# TASK OBJECTIVE:
In the records below, find the line containing "This screenshot has height=719, width=1066." and retype it and every line after it exactly, adding nothing.

Saved entries:
"""

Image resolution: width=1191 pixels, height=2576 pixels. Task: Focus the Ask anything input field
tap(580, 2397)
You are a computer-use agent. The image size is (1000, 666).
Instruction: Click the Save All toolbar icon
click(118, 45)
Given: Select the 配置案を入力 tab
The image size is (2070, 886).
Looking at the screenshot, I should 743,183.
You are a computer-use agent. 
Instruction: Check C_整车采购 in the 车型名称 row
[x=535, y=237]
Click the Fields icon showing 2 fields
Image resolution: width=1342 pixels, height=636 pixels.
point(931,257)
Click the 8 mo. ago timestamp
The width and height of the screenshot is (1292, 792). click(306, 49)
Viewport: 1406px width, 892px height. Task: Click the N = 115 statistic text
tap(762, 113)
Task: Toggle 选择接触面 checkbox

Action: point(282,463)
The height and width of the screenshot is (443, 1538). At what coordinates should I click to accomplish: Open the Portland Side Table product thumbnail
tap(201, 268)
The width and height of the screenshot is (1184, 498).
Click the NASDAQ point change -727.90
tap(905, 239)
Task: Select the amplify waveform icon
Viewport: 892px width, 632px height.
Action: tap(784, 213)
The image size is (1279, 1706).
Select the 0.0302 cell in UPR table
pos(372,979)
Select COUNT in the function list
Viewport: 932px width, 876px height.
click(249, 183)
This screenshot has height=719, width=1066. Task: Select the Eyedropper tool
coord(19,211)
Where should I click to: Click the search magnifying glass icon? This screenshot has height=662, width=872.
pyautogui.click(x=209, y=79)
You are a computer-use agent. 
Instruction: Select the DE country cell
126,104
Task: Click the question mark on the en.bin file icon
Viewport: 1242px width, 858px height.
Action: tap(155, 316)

"""

# RESPONSE FOR THIS EXERCISE:
This screenshot has height=719, width=1066. Task: Select the Eyedropper tool
coord(19,211)
Where should I click to: Click the search magnifying glass icon? This screenshot has height=662, width=872.
pyautogui.click(x=209, y=79)
You are a computer-use agent. 
Instruction: Select the DE country cell
126,104
Task: Click the question mark on the en.bin file icon
Viewport: 1242px width, 858px height.
Action: tap(155, 316)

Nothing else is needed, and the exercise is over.